The game plan was pretty simple.
“Two of our orangutans, Rocky and Azy, are going to reveal the names as we learn them. Within seconds of knowing who the actual pick is, the apes are going to reveal those using their computer monitors,” said Dr. Dr. Rob Shumaker, director of Indianapolis Zoo.
They had been planning it for months, practicing for weeks, and when the big moment arrived, they executed perfectly.
“Hassan and I are coming to you live from the Indianapolis Zoo, a nationally recognized orangutan center,” said Colts owner and vice chair Kalen Jackson. “With the 137th pick in the 2017 NFL Draft, the Indianapolis Colts select…”
With a ding, the monitor lit up and Rocky the orangutan touched the screen to reveal the name.
“Zach Banner, guard at USC,” said defensive tackle Hassan Ridgeway.
Afterwards, the fans celebrated with cheers and Rocky clapped in approval.
As unique as it was on draft day – for Rocky, a 12-year-old adolescent male orangutan who weighs in at 160 pounds, it was closer to his daily activity than you might think.
“The apes that we work with are really sophisticated about using computers. We do that every day as part of their normal lives. It’s some of the cognitive work that we do here at the zoo,” Shumaker said. “We developed a little bit of customized software, the draft pick software, that allows them to move a screen saver away and reveal the name. All we had to do was show them once how it worked and they’ve been perfect at it.”
And they continued their perfect streak all afternoon, taking snack breaks between rounds.
“They have brains that are made for learning and problem solving and the tasks we give them on the computers meet those needs,” Shumaker said. “So, it’s really good for their welfare, it’s really good for helping us to educate folks about how incredible orangutans are – and today, it’s great for helping us work with the Colts.”
The picks were broadcast live on NFL Network, which also made it a great opportunity to showcase the Simon Skjodt International Orangutan Center at the Indianapolis Zoo, which houses one of the largest groups of orangutans in the country.
“What the league has been able to do around the draft is cool in itself,” said Jackson. “Especially on the third day, enabling teams to highlight things that are really important to their city and that they’re really proud of.”
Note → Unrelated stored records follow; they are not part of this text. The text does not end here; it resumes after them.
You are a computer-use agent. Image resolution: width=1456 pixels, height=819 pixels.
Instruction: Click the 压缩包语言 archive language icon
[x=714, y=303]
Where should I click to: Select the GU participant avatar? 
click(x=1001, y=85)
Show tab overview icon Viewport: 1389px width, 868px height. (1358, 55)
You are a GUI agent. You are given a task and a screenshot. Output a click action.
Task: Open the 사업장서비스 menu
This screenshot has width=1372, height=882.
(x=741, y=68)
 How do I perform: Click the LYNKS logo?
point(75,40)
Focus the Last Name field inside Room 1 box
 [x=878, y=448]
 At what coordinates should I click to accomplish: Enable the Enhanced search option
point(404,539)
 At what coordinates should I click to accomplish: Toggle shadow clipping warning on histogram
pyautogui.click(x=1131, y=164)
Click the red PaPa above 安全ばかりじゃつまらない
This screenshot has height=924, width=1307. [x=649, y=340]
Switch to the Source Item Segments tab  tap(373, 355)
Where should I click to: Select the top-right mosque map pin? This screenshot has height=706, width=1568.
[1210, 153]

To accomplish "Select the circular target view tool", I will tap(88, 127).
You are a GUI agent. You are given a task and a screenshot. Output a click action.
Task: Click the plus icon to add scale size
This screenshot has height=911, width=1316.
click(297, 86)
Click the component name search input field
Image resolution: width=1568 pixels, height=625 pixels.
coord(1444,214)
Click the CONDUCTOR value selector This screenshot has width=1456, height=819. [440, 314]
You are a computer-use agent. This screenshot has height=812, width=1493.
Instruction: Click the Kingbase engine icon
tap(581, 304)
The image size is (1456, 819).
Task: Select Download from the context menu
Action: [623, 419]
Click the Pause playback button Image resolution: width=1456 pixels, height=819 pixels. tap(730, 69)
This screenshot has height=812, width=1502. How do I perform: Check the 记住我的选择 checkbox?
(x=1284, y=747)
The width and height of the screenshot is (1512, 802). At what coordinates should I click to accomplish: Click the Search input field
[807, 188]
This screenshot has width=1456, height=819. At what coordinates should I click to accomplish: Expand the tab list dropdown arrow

For Ridgeway, announcing the fourth round pick was special. Last year, he was home watching the draft as wide receiver Phillip Dorsett announced his name during the same round.
“I had my mom, my dad, just my family around. It’s a lot of anxiety, you’re very nervous. I know exactly what they’re feeling right now,” he said.
It also offered him some perspective as he read the names live on national television.
“Usually when you’re speaking up here, you may get a little nervous. But I kind of thought about somebody at home right now way more nervous than I am.”
Later, defensive tackle Henry Anderson announced picks with another orangutan, Azy, a 39-year-old fully mature male who weighs in at 250 pounds and has an arm span of nine feet.
“Colts defensive lineman Henry Anderson here, live from the Indianapolis Zoo, a nationally recognized orangutan center. With the 158th pick in the 2017 NFL Draft, the Indianapolis Colts select…”
“Nate Hairston, cornerback, Temple.”
And like Rocky, Azy’s execution was flawless.
“He was a good teammate,” Anderson said. “Trustworthy, reliable, he’d make a good football player, I think.”
Just like working with humans, Shumaker says working with apes is mostly about relationships. And like every relationship, it starts with communication.
“They really become a part of your family,” he says. “It’s a remarkable relationship. The most important thing we do first – before we try to do anything else working with the apes, is we develop a really strong friendship first. And everything we do flows out of that friendship and that relationship that we have.”
They also value the relationship they have with the Colts.
“We are so appreciative to the Colts organization for thinking about us because it allows us to do something fun, something great, and also something meaningful – because this is spreading the word nationwide about how incredible orangutans are and how important it is to focus on their conservation in the wild.”